The torch profiler and the event recorder share a run_id. Setting enable_torch=false on the start request records JSONL events without paying for a kernel trace.

Generating reports#

Use the views module directly:

from sglang_omni.profiler.views import build_report
report = build_report("/tmp/profiles/demo-run/events")
print(report["request_count"], len(report["stage_breakdown"]))

…or via the CLI:

python -m sglang_omni.profiler /tmp/profiles/demo-run/events --format table
python -m sglang_omni.profiler /tmp/profiles/demo-run/events --format json --out report.json

The CLI / build_report returns three views derived from the same event stream:

  1. Timeline — per-request event list with t_rel_ms anchored at admission.

  2. Stage breakdown — (open_event, close_event) interval durations aggregated per stage (count, total, avg, p50, p95, max). The same opener can participate in multiple pairs (e.g. scheduler_prefill_start closes against both scheduler_first_emit AND stage_first_stream_chunk_sent); every pair gets its own pending stack so a close event for pair A does not consume the opener of pair B.

  3. Hop breakdown — stage_hop_sent / stage_input_received and stage_stream_chunk_sent / stage_stream_chunk_received durations per (source, destination, kind). Terminal stage stream chunks are paired the same way with destination coordinator.

Hop pairs match across processes by (request_id, source_stage, dest_stage, chunk_id?), so a single request’s path through subprocesses can be reconstructed even when each stage runs in its own process.

Torch profiler#

The torch profiler runs alongside the event recorder when enable_torch=true (the default for /start_profile). It records continuously between start() and stop() — no schedule(...), no step() requirement — and exports a Chrome trace *.trace.json.gz on stop.

The expensive introspection flags are opt-in via env vars so the default trace stays small enough to load in chrome://tracing or ui.perfetto.dev:

Env var

Effect

SGLANG_TORCH_PROFILER_RECORD_SHAPES=1

Record input tensor shapes per op

SGLANG_TORCH_PROFILER_PROFILE_MEMORY=1

Track every CUDA caching-allocator alloc / free

SGLANG_TORCH_PROFILER_WITH_STACK=1

Record the Python (and C++) call stack per op

SGLANG_TORCH_PROFILER_WITH_FLOPS=1

Estimate FLOPs per op

With all four off (the default), a typical 10-sample MMMU run produces a trace in the tens of MB. With all four on, the same workload can produce a multi-GB trace — only opt in when you need that specific information.

HTTP surface#

Method

Path

Body

Notes

POST

/start_profile

{"run_id": ?, "trace_path_template": ?, "event_dir": ?, "enable_torch": true | false, "config": ?}

Starts torch trace + event recorder. run_id auto-generated if omitted.

POST

/stop_profile

{"run_id": ?}

Stops torch trace + event recorder.
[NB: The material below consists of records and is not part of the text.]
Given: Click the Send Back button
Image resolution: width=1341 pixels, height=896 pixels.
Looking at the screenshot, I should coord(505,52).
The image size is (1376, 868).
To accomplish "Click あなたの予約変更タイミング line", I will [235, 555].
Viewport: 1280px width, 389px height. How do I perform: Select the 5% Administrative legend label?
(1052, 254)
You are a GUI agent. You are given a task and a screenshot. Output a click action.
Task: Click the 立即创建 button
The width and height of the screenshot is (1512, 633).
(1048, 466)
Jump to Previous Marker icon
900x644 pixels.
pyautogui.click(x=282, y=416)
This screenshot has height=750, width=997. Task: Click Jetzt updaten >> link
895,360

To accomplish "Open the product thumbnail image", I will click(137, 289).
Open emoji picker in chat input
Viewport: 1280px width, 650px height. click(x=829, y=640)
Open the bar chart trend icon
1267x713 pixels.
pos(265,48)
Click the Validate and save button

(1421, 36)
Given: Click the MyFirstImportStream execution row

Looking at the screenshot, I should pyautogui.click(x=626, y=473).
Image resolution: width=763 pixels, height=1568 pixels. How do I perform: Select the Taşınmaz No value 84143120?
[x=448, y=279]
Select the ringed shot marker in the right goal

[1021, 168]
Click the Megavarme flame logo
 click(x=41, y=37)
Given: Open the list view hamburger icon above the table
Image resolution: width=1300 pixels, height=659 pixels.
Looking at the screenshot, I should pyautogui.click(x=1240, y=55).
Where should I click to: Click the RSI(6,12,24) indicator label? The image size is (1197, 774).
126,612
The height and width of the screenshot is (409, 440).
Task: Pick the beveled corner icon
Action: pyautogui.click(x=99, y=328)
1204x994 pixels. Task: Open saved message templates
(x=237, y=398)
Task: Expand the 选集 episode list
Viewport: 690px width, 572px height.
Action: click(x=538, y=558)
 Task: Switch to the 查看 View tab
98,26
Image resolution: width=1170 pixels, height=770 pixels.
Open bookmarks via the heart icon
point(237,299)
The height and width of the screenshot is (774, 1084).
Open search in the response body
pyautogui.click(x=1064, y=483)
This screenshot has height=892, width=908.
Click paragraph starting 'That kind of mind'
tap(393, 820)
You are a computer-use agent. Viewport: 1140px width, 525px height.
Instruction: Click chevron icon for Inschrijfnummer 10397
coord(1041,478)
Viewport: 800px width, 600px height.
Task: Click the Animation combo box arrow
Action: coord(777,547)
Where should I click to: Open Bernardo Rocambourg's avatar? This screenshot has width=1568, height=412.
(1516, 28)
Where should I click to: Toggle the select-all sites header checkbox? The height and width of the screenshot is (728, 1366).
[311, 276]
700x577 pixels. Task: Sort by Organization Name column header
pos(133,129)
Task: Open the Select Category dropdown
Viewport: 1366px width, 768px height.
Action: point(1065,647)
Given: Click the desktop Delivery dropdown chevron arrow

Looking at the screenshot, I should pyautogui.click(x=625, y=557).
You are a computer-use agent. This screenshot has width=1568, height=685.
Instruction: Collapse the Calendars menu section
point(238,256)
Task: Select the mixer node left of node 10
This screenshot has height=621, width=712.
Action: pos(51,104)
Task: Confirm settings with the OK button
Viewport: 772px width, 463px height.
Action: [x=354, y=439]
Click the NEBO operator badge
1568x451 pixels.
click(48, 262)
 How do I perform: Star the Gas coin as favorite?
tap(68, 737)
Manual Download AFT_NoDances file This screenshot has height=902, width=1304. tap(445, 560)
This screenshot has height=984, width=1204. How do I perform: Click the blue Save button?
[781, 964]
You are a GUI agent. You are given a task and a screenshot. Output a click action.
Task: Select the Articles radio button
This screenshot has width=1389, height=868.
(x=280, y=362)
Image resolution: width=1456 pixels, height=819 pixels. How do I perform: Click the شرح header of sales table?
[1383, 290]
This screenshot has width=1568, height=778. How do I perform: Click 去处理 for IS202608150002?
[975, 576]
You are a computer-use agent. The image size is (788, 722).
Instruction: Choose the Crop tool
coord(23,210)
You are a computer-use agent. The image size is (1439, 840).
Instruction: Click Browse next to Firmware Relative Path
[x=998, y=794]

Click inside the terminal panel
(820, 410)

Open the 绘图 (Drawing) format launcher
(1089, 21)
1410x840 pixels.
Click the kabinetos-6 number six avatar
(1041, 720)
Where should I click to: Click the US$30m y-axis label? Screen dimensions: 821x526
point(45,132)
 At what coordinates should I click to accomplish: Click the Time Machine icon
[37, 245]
Omitting run_id is a wildcard (“stop whatever’s active”).

POST

/start_request_profile

{"run_id": ?, "event_dir": ?}

Event recorder only — no torch trace. Lower overhead; safer to leave on.

POST

/stop_request_profile

{"run_id": ?}

Same wildcard semantics as /stop_profile.

Example: record cheap events on every request without a kernel trace:

curl -X POST http://localhost:8000/start_request_profile \
     -d '{"run_id":"demo","event_dir":"/tmp/profiles/demo/events"}'
# … run traffic …
curl -X POST http://localhost:8000/stop_request_profile -d '{}'
python -m sglang_omni.profiler /tmp/profiles/demo/events --format table

Discipline#

  • Profiling must never break serving. The emitter swallows write errors and counts drops; the first failure is logged once.

  • Tensors and large blobs stay out of event metadata. Keep metadata to small scalars (ids, counts, durations, modality, error strings). The recorder enforces this defensively: if a tensor / numpy array ends up in metadata, _json_default serializes a summary ({"__tensor_summary__": true, "type": ..., "shape": [...], "dtype": "...", "device": "..."}) instead of materializing the contents. 0-D tensors / numpy scalars still serialize as plain scalars.

  • Event naming. Lowercase snake_case, prefix with the layer that owns the event (stage_*, scheduler_*, encoder_*, etc.). Use the stage name (not the event name) to distinguish “thinker prefill start” from “talker prefill start”.